We have a project on PubPub that is a book in chapters. Possibility to download pubs is now functioning (great!), but still with some difficulty. What I want is to set up a system where I can download chapters (i.e. pubs) programmatically - preferably as markdown. Preferably also images and references (citations) in some structured, standard way (e.g. as bibtex). I then could manipulate the downloads in R/bookdown to auto compile a good looking PDF or ePub when needed.

I was wondering if there was some system/APIs in place to allow for this, or whether I could hack it up somehow. I have fair bash html/css and R skills and some perl but perhaps there will be a better way.

1 Like

Thanks for moving this over, Roberts.

We don’t have an API or a way to do bulk exports right now, but bulk exporting is on our short-term roadmap – as is improving our exports to include proper footnotes and citations, images, etc.

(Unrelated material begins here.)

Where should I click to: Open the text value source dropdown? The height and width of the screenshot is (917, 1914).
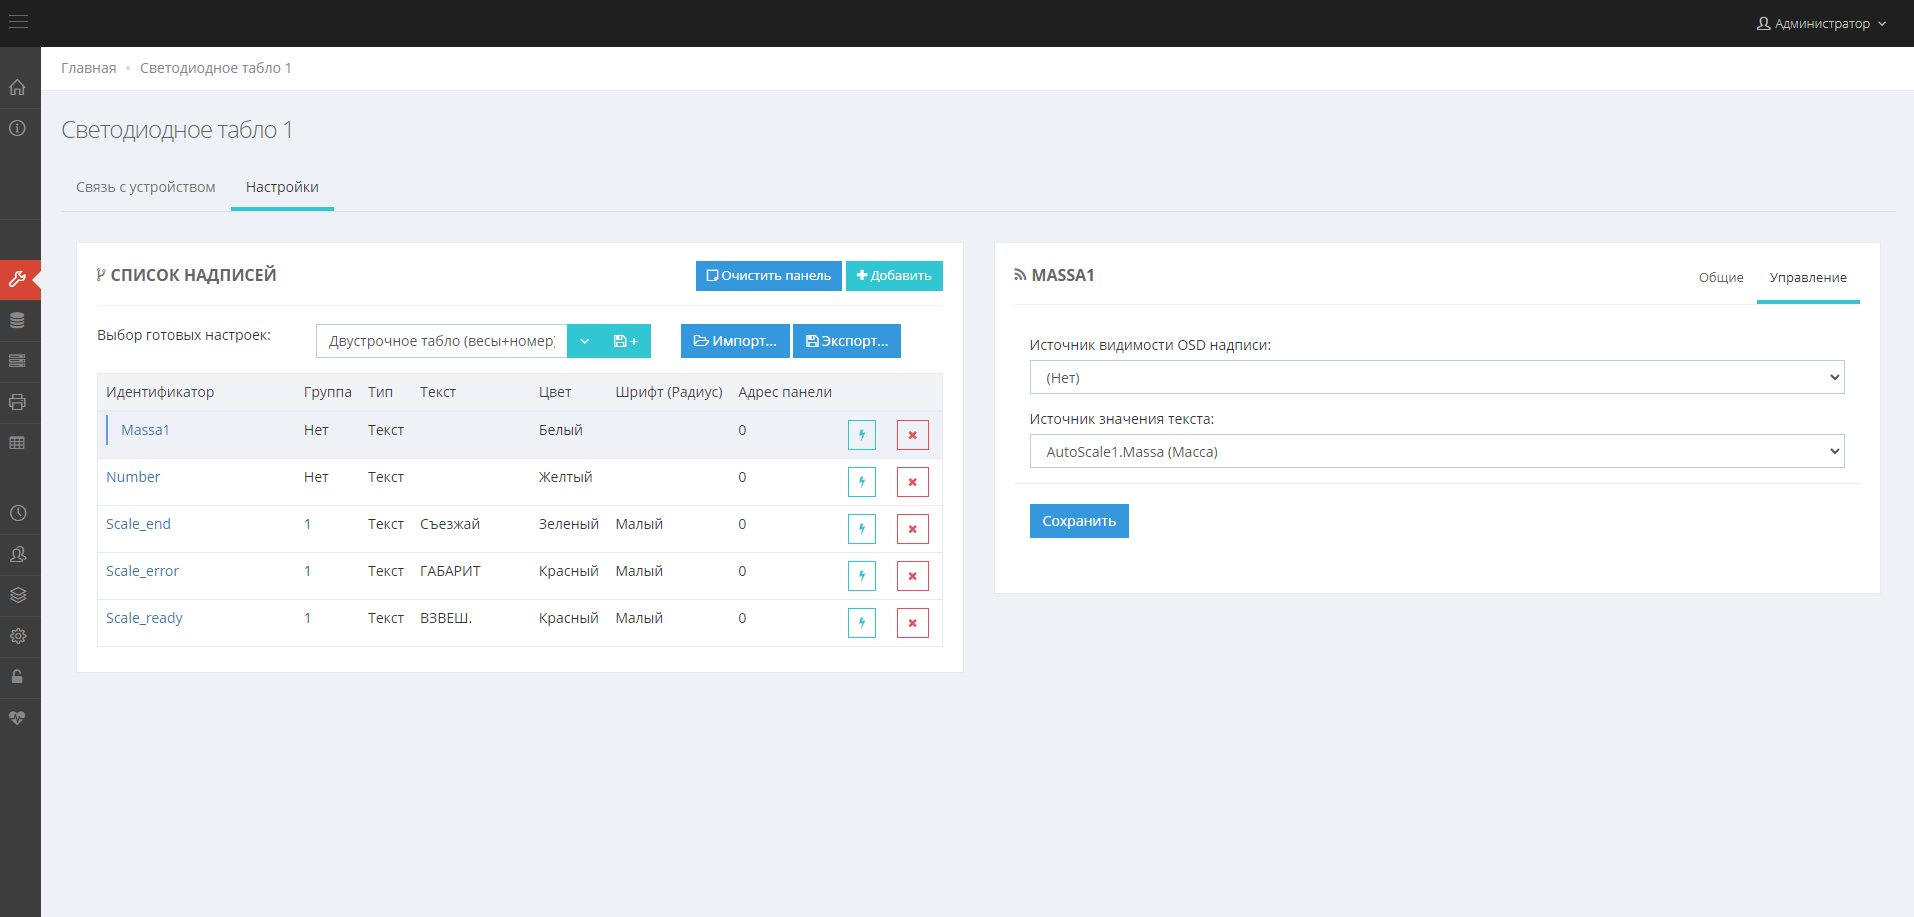[1436, 452]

In the meantime, if there aren’t too many chapters, I’d recommend downloading them individually and using Pandoc to process them in bulk from the command line. If you’re interested in that approach, I’ve been playing with a Pandoc script that can take PubPub’s generated HTML downloads and properly place footnotes and citations. It wouldn’t take much to get it generating Markdown in the flavor you’re looking for (although images is another matter, I don’t yet have a great solution for that).

1 Like

Hi Gabriel, thanks for this! It is great. The script is in javascript - a language that I have not had time to play with. I installed nodejs and npm on my system. Would you mind giving a very brief outline how you would use your script? - Say I downloaded 4 chapters as .html into a directory called Book. I can see that the images referenced are on pubpub - which is fine. What would I do next to peruse your script?